第1話は、黒澤オマージュという感じで、六ちゃんの造形も黒澤流を踏襲、映画では母親役を菅井きんが演じ、ロクちゃんとともに、太鼓を叩きながらお題目を唱えるシーンがあるが、これもそのまま濱田岳・母親をアンべちゃん、じゃなかった片桐はいりで再現している。
8月29日の朝日新聞に、本ドラマに関する、“宮藤官九郎X池松壮亮 語る“と題されたインタビューが掲載されている。
その中で、クドカンは、<大学をドロップアウトしかけていた時に、原作小説を読みました。『何かやらなきゃ』という焦りがあったんでしょうね。小説の持つエネルギーにやられ、『大人計画』に入りました(笑)>と話している。
クドカンは、季節のない街を仮設住宅とする。そこに暮らす人は、ひと癖もふた癖もあり、普通では生きづらい人も多い。 しかし、“街“は彼らを暖かく、時には冷淡に包んでいる。
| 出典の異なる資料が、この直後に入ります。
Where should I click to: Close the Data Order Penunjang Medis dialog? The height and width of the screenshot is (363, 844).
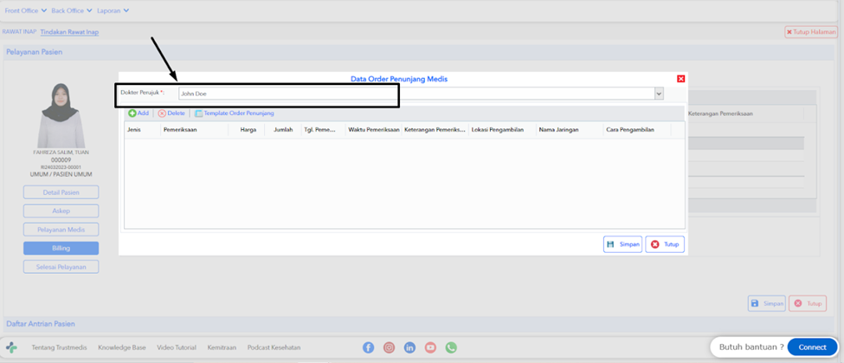pyautogui.click(x=681, y=79)
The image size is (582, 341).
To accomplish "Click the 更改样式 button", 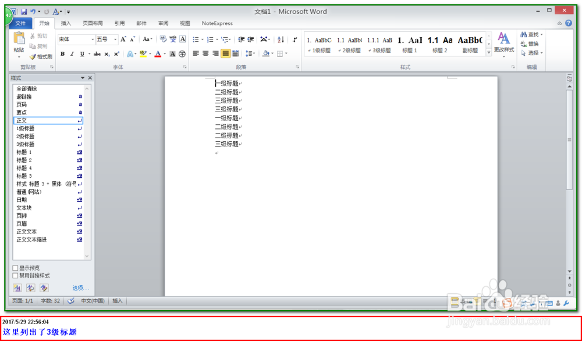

その一人、ホームレスの男は黒澤版では三谷昇だが、本作では又吉直樹が演じる。皆川猿時(猫の役)、荒川良々、伊勢志摩といった「大人計画」陣に加え、ベンガル、藤井隆(怪演!)といった個性派がただでさえ混沌とした街の生活を盛り上げる。
中でも、映画「ドライブ・マイ・カー」に出演した三浦透子が凄い! 彼女にしかできない役作りである。
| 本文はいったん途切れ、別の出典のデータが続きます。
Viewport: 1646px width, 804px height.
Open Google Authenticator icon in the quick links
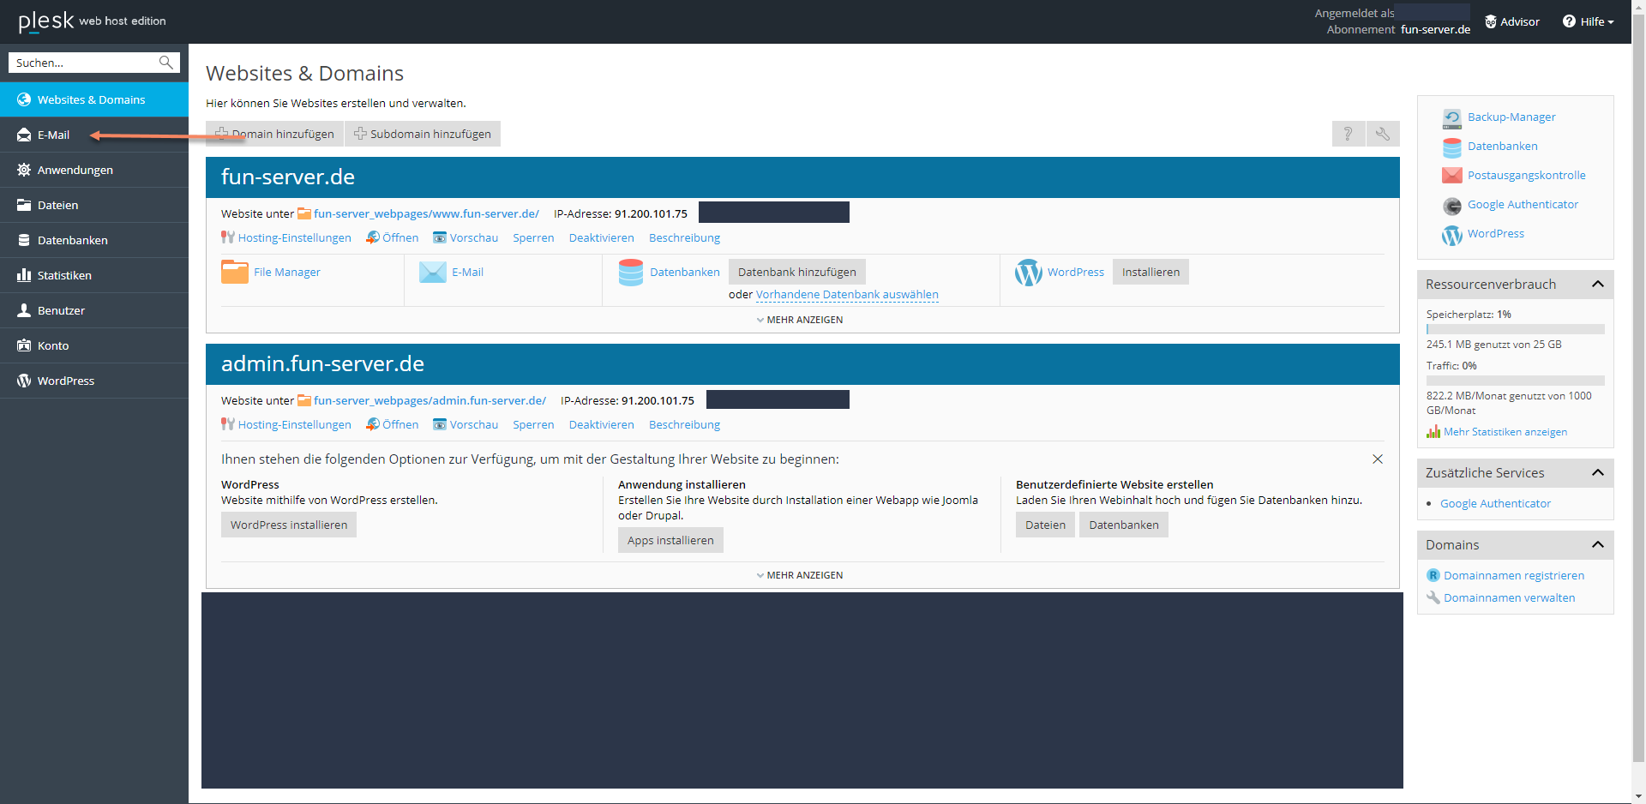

彼らを、作者の視点・視聴者の視点で見つめるのが池松荘亮。前述のインタビューで、こう語っている。
<人をいたわるとか、全然頭にない人々がわあわあ言って、そのことで勝手に救われる人たちがいるんです>
みな自分が生きることに必死である。それでも、周囲の人々への好奇心・興味は持っている。そして、それぞれの利害で行動を起こす。それが、不思議と調和し、生きるためのエネルギーが増幅される。それが、コミュニティというものかもしれない。